One of my closest friends manages his family’s money. His wife doesn’t know where their money is invested. Nor does she know how it’s invested. She claims she doesn’t care.

I’ve spoken to many financial advisors who say that’s common.

Men know more about money. That’s according to the 2012 study, “What Explains the Gender Gap in Financial Literacy?” Men talk more about money. And, according to a Pew Research study, they read more about it.

So, should married men have control of the investments? Several studies say no. University researchers Brad Barber and Terrance Odean studied 35,000 household brokerage accounts between 1991 and 1997. Women’s portfolios beat men’s by nearly three percent per year on a risk-adjusted basis.

A 2005 Merrill Lynch investment survey says men make more mistakes. Fewer men diversify. They also trade more often than women do. That increases transaction costs and taxable liabilities. The study identified the same differences as the Barber and Odean study. Men’s returns are lower, Barber and Odean speculated, due to “over-confidence.”

But the findings are mixed. In 2015, Vanguard published, “The buck stops here: Vanguard Men versus Women In DC Plans.” Vanguard based its data on 720,000 eligible employees in 380 retirement plans.

Over the five-year period that ended in 2014, men averaged a compound annual return of 10.1 percent year. Women averaged a compound annual return of 9.7 percent. Other studies say that men take higher risks. But Vanguard’s data might dump that assumption. In 2014, the average male Vanguard investor had 26 percent in bonds, 64 percent in stocks. The average woman had 27 percent in bonds, 63 percent in stocks.

Vanguard’s investors, however, might not be typical. Most of them invest in index funds. Across the board, such investors tend to be far more disciplined than the typical investor in actively managed funds.
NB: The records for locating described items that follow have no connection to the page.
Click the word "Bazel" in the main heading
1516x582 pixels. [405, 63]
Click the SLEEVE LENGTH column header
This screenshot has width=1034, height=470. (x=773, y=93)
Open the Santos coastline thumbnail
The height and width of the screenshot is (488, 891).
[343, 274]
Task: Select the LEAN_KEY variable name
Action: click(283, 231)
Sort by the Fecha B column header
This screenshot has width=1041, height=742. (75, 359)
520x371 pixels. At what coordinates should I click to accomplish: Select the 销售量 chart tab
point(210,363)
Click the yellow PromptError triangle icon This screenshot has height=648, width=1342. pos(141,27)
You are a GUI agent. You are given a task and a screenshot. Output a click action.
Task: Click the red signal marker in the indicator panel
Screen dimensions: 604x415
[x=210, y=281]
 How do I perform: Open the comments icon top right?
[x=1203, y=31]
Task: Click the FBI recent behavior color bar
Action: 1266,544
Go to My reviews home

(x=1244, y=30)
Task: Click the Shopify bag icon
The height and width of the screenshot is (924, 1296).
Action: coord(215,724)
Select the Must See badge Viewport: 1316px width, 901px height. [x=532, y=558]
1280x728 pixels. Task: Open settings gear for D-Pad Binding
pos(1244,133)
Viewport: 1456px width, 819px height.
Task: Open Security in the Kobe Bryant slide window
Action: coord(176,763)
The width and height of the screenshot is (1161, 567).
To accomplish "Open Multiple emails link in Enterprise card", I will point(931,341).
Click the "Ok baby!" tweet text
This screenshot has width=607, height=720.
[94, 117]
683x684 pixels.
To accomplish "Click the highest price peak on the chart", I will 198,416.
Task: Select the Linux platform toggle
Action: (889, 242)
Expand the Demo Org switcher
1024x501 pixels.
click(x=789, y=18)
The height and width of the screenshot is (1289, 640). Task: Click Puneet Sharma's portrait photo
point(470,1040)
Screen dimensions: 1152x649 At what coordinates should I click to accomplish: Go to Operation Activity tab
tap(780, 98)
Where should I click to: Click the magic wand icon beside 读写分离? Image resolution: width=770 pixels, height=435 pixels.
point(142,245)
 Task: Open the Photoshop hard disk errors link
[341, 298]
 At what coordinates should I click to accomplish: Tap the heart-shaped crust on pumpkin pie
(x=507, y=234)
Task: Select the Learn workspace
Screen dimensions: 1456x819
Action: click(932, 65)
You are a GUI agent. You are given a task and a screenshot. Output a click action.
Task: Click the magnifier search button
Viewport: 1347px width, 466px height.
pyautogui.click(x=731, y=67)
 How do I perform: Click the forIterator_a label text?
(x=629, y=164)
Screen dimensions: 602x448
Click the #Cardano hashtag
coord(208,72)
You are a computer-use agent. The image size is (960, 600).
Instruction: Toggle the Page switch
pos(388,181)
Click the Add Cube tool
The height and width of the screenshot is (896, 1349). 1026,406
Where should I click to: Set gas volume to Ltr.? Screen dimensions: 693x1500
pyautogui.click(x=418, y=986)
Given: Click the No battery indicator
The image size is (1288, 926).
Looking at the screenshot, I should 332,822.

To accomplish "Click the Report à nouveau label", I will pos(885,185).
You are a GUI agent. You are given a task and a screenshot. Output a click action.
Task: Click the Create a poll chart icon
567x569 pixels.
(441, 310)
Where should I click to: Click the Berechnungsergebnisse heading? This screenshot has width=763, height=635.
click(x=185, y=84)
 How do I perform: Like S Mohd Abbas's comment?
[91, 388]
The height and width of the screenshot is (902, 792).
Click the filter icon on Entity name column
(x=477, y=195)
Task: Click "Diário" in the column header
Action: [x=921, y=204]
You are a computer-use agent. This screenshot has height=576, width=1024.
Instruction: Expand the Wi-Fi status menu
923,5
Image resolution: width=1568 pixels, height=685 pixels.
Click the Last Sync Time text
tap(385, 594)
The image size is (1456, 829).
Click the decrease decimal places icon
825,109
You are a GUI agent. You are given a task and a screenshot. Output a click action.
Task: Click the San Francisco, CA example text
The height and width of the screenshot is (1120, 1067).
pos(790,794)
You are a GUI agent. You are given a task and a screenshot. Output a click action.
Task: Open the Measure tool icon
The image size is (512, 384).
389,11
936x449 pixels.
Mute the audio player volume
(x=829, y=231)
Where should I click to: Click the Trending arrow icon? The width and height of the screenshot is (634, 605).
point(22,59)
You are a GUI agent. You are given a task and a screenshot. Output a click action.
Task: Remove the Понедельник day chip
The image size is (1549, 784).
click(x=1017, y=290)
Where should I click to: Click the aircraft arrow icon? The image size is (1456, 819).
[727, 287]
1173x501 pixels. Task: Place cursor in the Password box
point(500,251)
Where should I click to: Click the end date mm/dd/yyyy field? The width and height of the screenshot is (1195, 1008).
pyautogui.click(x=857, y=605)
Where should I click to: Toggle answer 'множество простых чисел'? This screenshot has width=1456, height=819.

But Brian Thompson says we shouldn’t bother asking whether men or women are better at investing. There’s a much bigger issue. He’s a Certified Financial Planner with Brian Thompson Financial in Chicago, Illinois. He specializes in financial planning for gay and lesbian couples. “Often, one spouse handles all of the finances,” he says, “and the other sticks their head in the sand. I find that when they start to work together, they make better headway.”

Aleasha Morris agrees. She’s a consultant with Leadership Vision Consulting. The firm uses research from the bestselling book, StrengthFinder 2.0.

People start by answering a series of online questions. The program identifies their top 5 strengths out of a possible 34. These strengths have names like Activator, Maximizer, Discipline and Learner. Once determined, they allow people to better understand their natural thoughts and behaviors.

“When investing, couples should have an intimate understanding of each partner’s strengths,” says Aleasha. It helps them to make better decisions together. She adds, “One partner might have Activator or Maximizer strengths. They tend to pull the trigger on novel opportunities because they’re excited and energized when there’s movement.”

Scott Smith is a Certified Financial Planner (CFP) in Rochester Hills, Michigan.

He works for Olympia Ridge-Personal Financial Advisers. Scott says that when a dominant partner is quick to pull the trigger, the couple can run into problems. "It usually leads to poor long-term investment performance.”

Couples rarely have the same strengths. Aleasha Morris says that’s fine. “Assume that the other partner’s top strengths are Discipline and Learner. They usually prefer methodical approaches to investing. That might mean a low risk, proven performance option.” But such investors need to talk to their partners. Those who don’t could end up sitting on their butts and not taking action.

Scott Smith says that without a gentle push, those non-invested assets will lose money to inflation.

He explains, “The couples I see who are most financially effective communicate about money. I recommend that couples pick one day a month to discuss their household finances. They may not agree with one another, but at least they are talking.”

It sounds like married men and women–no matter how financially savvy–should avoid investing solo when they have a co-pilot.